Readers’ letters - December 16

A reader calls the response of some customers to the 5p carrier bag charge as 'absurd'. See letter
A reader calls the response of some customers to the 5p carrier bag charge as 'absurd'. See letter

Absurdity of 5p response

This autumn, a five pence mandatory charge was introduced for single use carrier bags.

Its aim is to reduce the number of bags that end up in landfill or scattered around our streets and rivers killing wildlife and costing taxpayers millions of pounds to clean-up.

In 2014, as a conservative estimate, some seven billion bags were issued by supermarkets in England. These bags blight our towns and countryside.

They are used on average for 30 minutes but can take hundreds of years to degrade.

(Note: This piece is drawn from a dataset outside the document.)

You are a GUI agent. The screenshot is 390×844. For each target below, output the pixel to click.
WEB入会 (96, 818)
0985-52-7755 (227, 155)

Similar charges in Ireland and Wales have resulted in an 80 per cent reduction in the number of carrier bags issued. A number of European states have had similar results.

In the past month I have been told by employees in supermarkets and retail shops of the numerous complaints made by shoppers on being told they had to pay 5p for a carrier bag. Some beggar belief.

Here is a small sample:

a) A customer was in the process of buying a computer for over £1,100. On being told he had to pay 5p for a bag, he objected strongly and walked out without the computer.

b) A lady refused to buy two dresses because of the bag charge.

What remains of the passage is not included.